(SOURCE RECORDS)

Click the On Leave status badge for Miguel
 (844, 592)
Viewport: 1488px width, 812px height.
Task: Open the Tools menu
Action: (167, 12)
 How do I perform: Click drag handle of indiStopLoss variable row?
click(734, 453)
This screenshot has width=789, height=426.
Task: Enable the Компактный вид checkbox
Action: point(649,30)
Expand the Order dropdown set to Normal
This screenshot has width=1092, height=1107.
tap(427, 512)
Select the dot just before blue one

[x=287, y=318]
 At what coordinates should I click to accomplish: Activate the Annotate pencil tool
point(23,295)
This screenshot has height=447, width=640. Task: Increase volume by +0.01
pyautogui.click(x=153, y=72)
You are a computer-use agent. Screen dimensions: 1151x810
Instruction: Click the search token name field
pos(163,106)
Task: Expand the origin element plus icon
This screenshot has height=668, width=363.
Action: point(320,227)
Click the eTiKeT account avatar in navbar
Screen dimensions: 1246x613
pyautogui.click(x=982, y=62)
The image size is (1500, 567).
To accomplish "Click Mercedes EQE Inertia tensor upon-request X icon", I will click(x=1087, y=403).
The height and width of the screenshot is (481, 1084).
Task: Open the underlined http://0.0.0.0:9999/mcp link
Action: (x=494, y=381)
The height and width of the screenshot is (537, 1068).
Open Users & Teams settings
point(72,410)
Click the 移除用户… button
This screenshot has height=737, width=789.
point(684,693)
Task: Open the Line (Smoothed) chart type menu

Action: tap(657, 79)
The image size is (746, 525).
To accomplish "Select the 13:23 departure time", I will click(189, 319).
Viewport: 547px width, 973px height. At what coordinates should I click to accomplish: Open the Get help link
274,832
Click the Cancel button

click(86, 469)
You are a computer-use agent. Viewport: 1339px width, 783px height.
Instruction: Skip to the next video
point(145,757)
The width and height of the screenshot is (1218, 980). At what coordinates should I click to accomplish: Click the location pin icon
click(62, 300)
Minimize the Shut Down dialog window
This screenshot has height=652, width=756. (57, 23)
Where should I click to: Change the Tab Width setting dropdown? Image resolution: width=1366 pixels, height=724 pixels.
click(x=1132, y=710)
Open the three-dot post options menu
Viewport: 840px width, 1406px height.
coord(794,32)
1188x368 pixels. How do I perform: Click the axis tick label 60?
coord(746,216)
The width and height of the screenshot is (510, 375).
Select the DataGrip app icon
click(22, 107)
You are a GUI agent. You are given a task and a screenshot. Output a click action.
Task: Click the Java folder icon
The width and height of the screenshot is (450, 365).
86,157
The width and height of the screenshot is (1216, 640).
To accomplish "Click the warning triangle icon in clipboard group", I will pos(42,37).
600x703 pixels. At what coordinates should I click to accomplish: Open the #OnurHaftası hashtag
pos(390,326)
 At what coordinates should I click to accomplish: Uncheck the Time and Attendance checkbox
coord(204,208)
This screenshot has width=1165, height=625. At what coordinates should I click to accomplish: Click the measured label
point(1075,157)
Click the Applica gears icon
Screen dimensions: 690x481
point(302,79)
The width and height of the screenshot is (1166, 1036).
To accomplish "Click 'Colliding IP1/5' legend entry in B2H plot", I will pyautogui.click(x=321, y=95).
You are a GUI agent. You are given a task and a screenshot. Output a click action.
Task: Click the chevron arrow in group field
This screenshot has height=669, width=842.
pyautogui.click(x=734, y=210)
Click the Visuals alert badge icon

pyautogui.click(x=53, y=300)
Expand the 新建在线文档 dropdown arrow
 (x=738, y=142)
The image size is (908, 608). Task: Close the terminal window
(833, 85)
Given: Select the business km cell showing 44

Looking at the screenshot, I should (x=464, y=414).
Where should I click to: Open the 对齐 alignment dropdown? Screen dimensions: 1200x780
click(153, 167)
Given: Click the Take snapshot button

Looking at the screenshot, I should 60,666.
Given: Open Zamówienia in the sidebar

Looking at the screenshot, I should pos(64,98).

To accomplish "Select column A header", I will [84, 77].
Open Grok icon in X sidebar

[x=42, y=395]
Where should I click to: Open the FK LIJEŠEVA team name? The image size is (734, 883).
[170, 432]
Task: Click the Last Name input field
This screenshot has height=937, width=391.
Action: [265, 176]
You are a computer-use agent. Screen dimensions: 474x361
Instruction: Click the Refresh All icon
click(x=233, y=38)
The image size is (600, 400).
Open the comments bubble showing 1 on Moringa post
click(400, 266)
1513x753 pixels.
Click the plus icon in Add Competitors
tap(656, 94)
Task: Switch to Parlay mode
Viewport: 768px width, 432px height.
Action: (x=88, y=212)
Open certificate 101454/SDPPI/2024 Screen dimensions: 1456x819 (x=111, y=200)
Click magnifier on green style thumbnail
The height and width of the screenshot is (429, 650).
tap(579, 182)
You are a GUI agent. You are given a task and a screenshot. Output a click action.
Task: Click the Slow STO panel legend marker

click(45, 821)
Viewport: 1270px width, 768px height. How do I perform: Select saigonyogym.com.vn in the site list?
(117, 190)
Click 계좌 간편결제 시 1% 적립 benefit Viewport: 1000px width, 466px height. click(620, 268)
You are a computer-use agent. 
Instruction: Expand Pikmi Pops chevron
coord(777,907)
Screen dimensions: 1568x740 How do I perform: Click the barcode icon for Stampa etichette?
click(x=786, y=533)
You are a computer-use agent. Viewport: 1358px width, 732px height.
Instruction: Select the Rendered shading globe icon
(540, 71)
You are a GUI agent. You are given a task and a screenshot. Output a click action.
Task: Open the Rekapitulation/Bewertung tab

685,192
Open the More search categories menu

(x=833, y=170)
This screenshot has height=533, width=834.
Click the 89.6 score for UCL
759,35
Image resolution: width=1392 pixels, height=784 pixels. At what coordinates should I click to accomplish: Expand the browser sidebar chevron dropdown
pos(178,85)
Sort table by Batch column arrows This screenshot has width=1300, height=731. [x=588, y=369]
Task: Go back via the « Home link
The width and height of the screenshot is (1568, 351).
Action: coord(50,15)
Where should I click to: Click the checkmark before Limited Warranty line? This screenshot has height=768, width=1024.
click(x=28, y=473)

(End SOURCE RECORDS)

EXERCISE GOAL: Take the lines from the first line of the listing to the line containing "The image size is (1500, 567).". Please print them exactly, ends included, with nothing else.

FINAL ANSWER:
Click the On Leave status badge for Miguel
 (844, 592)
Viewport: 1488px width, 812px height.
Task: Open the Tools menu
Action: (167, 12)
 How do I perform: Click drag handle of indiStopLoss variable row?
click(734, 453)
This screenshot has width=789, height=426.
Task: Enable the Компактный вид checkbox
Action: point(649,30)
Expand the Order dropdown set to Normal
This screenshot has width=1092, height=1107.
tap(427, 512)
Select the dot just before blue one

[x=287, y=318]
 At what coordinates should I click to accomplish: Activate the Annotate pencil tool
point(23,295)
This screenshot has height=447, width=640. Task: Increase volume by +0.01
pyautogui.click(x=153, y=72)
You are a computer-use agent. Screen dimensions: 1151x810
Instruction: Click the search token name field
pos(163,106)
Task: Expand the origin element plus icon
This screenshot has height=668, width=363.
Action: point(320,227)
Click the eTiKeT account avatar in navbar
Screen dimensions: 1246x613
pyautogui.click(x=982, y=62)
The image size is (1500, 567).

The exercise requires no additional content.